EXTRAIT -

----

La quarantième présentation du Festival international de musique actuelle de Victoriaville s’est conclue le dimanche 19 mai au Carré 150, au terme d’un ultime concert donné par l’ensemble du guitariste scandinave Kim Myhr. Si cette nouvelle mouture du FIMAV avec Scott Thomson à la barre a attiré moins de mélomanes que l’an dernier, ce qui était largement prévisible (le facteur John Zorn y fut déterminant, tout comme le départ de Michel Levasseur, son fondateur), la nouvelle direction artistique a offert dans l’ensemble une proposition solide, de fort belle tenue, comportant bien assez de beauté et de substance pour que l’impression de satisfaction domine au retour à la maison.
Allons-y pour un résumé du 19 mai
Kim Myhr, Sympathetic Magic.
Le guitariste norvégien Kim Myhr et ses collègues d’Europe du Nord ont fermé les livres du 40e FIMAV, soirée dominicale de mai embaumée par la floraison des arbustes. Plein de guitares, plein de percussions, des claviers, quelques vocalises à l’occasion. Des tempos moyens, des grooves fondés sur des structures simples et linéaires, un travail essentiellement harmonique s’impose. Ça ne frémit qu’à l’occasion, le compositeur et son ensemble recherchent plutôt la plénitude harmonique, appellent à la contemplation. Quiconque cherchait de la densité et de la haute voltige instrumentale serait déçu. Quiconque cherchait à relaxer sous de bonnes ondes s’est contenté de cette offrande au titre évocateur : Sympathetic Magic.
Sélébéyone
Le saxophoniste américain Steve Lehman est à l’origine de Sélébéyone, qui devait marquer le retour du hip-hop dans le giron de la musique actuelle telle qu’on la promeut à Victo. Deux pointures du rap, soit le Sénégalais Gaston Bandimic et l’Afro-Américain HPRIZM (Antipop Consortium) au service d’un projet de groove jazz. On sait que le batteur Damion Reid est parmi les pionniers dans l’intégration du beatmaking hip hop, c’était donc excitant de le voir aux côtés de deux saxos aguerris, le Français Maciek Lasserre et l’Américain Steve Lehman, sans oublier une part importante de sons pré-enregistrés afin de soutenir le beat et les instruments mélodiques. Fort intéressant, mais une performance dans une salle multimédias et une sonorisation plus précise aurait fort probablement changé les impressions mi-figue mi-raisin de cette performance trop lisse pour ce qu’elle était ou ce qu’elle devrait être.

----

ÉNONCÉ A - Reproduisez fidèlement le passage du compte rendu du FIMAV allant de « La quarantième présentation » jusqu'à « à la maison. » inclus.
ÉNONCÉ B - D'après le compte rendu du FIMAV, dans quel lieu le festival s'est-il terminé le dimanche 19 mai ?

----

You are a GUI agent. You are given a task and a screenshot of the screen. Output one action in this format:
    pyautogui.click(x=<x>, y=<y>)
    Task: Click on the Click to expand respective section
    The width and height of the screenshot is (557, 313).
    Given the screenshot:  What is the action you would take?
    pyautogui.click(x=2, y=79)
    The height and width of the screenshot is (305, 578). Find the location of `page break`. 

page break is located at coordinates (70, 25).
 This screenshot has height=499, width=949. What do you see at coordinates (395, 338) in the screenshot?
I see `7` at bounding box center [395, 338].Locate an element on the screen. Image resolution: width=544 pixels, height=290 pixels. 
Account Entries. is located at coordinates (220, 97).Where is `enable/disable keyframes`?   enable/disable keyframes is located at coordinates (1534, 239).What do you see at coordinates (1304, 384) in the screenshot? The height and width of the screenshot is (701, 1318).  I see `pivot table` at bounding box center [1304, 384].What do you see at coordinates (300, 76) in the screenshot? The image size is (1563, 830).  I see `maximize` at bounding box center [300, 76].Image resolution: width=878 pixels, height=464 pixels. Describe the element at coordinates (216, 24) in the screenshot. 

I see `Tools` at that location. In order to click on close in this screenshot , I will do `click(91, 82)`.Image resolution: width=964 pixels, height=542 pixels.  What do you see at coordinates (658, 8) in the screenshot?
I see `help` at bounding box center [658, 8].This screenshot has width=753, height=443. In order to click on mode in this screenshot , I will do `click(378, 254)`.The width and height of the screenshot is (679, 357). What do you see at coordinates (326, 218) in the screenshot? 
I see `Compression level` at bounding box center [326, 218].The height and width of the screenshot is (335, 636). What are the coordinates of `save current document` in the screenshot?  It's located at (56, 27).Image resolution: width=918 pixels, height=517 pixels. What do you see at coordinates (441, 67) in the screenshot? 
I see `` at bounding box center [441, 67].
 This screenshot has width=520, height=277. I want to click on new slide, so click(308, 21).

----

CORRIGÉ A -
La quarantième présentation du Festival international de musique actuelle de Victoriaville s’est conclue le dimanche 19 mai au Carré 150, au terme d’un ultime concert donné par l’ensemble du guitariste scandinave Kim Myhr. Si cette nouvelle mouture du FIMAV avec Scott Thomson à la barre a attiré moins de mélomanes que l’an dernier, ce qui était largement prévisible (le facteur John Zorn y fut déterminant, tout comme le départ de Michel Levasseur, son fondateur), la nouvelle direction artistique a offert dans l’ensemble une proposition solide, de fort belle tenue, comportant bien assez de beauté et de substance pour que l’impression de satisfaction domine au retour à la maison.

CORRIGÉ B - Au Carré 150.